His name was Yitzchok Yehoshua Dantowitz and he was born in 1887 in Ciechanów, Poland. He came to the U.S. in 1906, worked as a tailor in Boston, and taught my father — who later taught me — how to be a Jew. The will requests that “the less money the better” be spent on a coffin, and lists five communal charities to each receive $25 — worth $250 today.
“I ask forgiveness from everyone,” it says. “Maybe I did not do right by my children and friends, so I ask forgiveness. All of you took good care of me and respected me.”
Zayde’s humble, poetic, faded words were among the treasures we uncovered this week as we packed up the house where my parents lived for 36 years to move my mother into a Hebrew Senior Life community.

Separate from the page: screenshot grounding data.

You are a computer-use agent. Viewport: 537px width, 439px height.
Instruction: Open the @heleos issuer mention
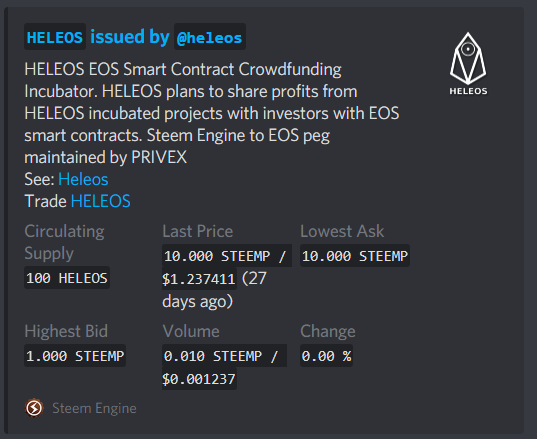click(210, 37)
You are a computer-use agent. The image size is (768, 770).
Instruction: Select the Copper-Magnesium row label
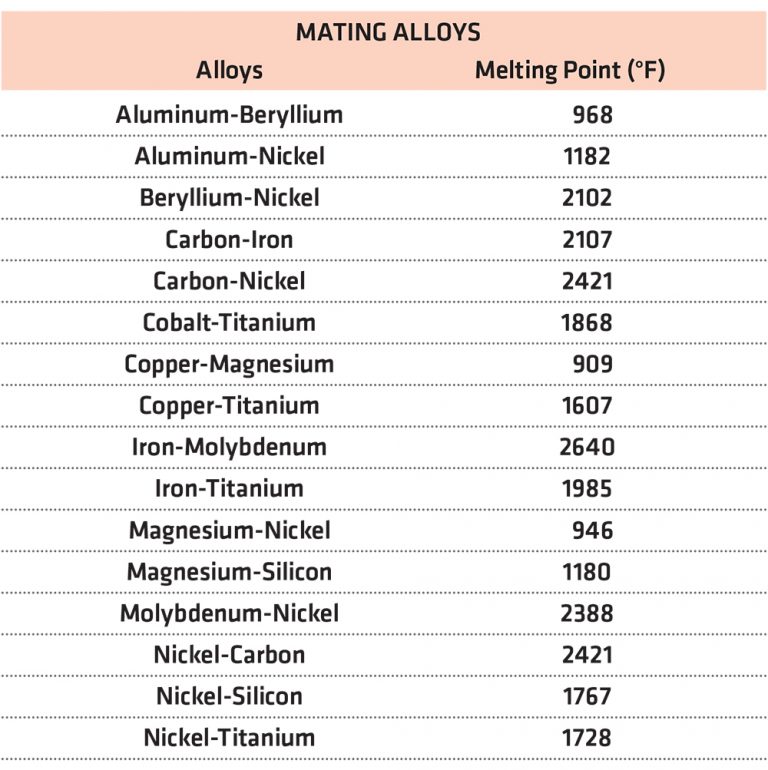click(x=229, y=364)
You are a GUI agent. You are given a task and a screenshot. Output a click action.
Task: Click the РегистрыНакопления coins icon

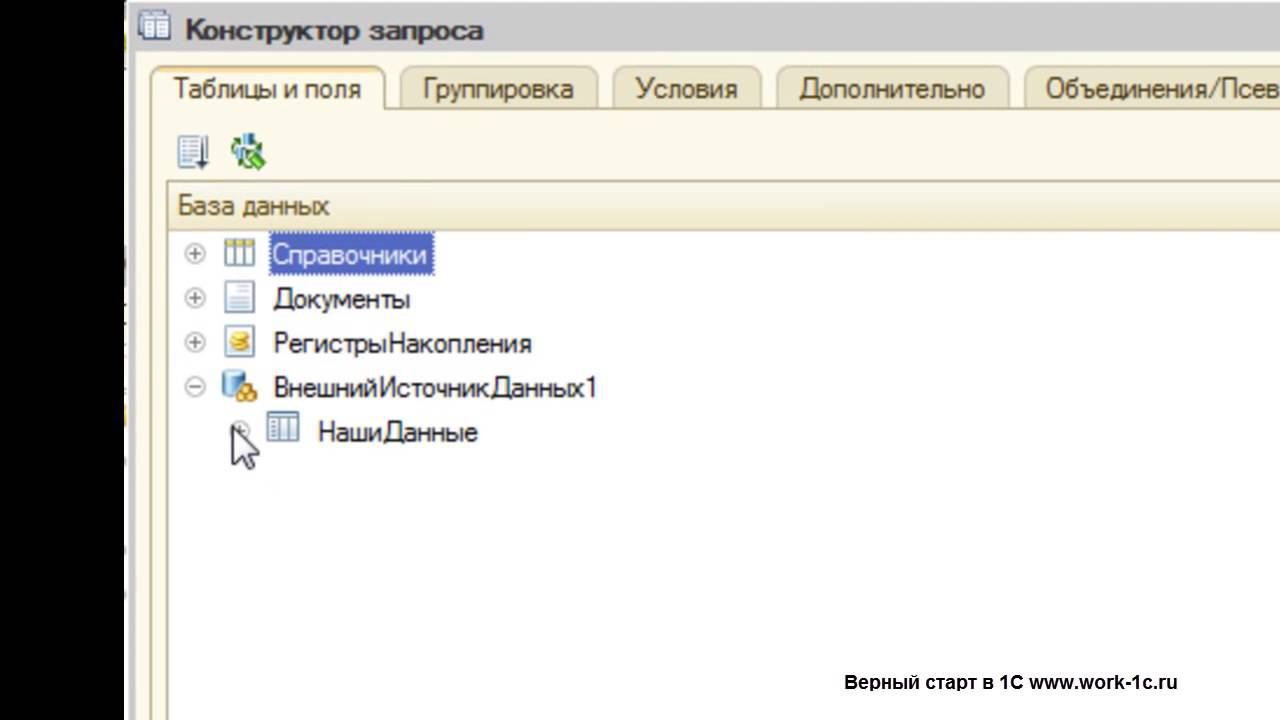point(239,342)
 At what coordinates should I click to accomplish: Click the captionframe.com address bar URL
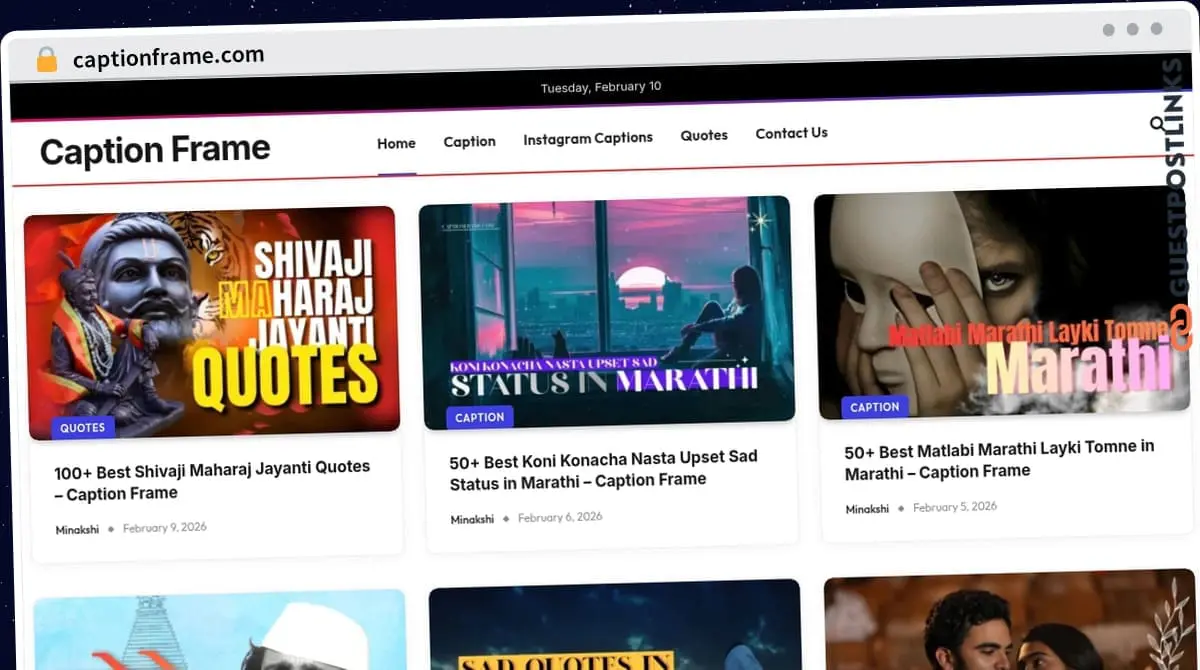(168, 58)
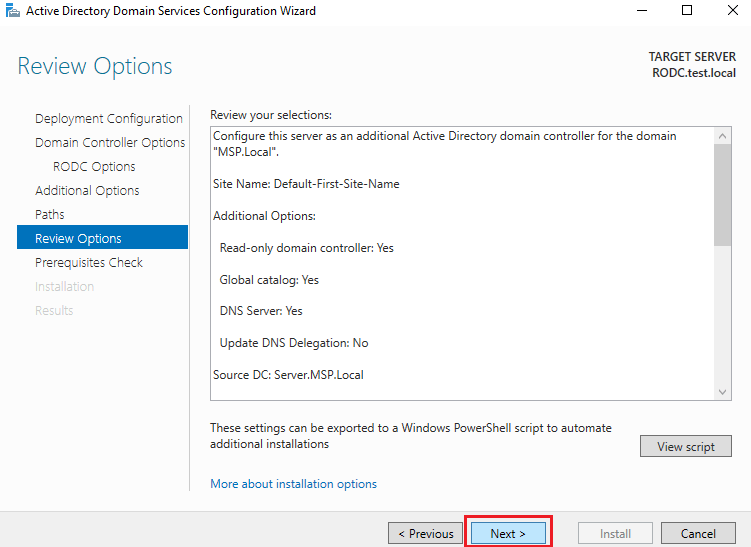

There was a black-and-white photo of a pouty Mom as a girl at Camp Wingo, and one of Dad in his Coast Guard uniform where his face looks remarkably like my nephew’s. The $3,380 bill the bandleader sent after my 1983 bat mitzvah that describes it as “the best, most creative and exciting” of the more than 7,000 coming-of-age parties he’d played in a 35-year-career. A Yiddish newspaper clip that seems to be from the Forward about my father’s lifelong friend, Cantor Paul Zim, going to Budapest to shoot a movie about the Holocaust.
My sisters and I were sorting through these mementos and a thrift store’s worth of kitchenware, books, art and ephemera two weeks after we completed the 11 months of reciting kaddish for Dad daily, two weeks before his first yahrzeit — and just ahead of the 100-day mark since the Hamas terror attack on Israel that sparked this devastating war in Gaza.
I am painfully aware of how lucky we are to have the luxury of choosing which tidbits of our history to hold close and which to give or throw away — unlike the Israeli kibbutzniks whose homes were torched on Oct. 7 and the Palestinians whose homes have been flattened by Israeli airstrikes since. To have been able to say proper, thought-out goodbyes to my father in his final days — unlike the thousands of families whose loved ones have been taken in an instant.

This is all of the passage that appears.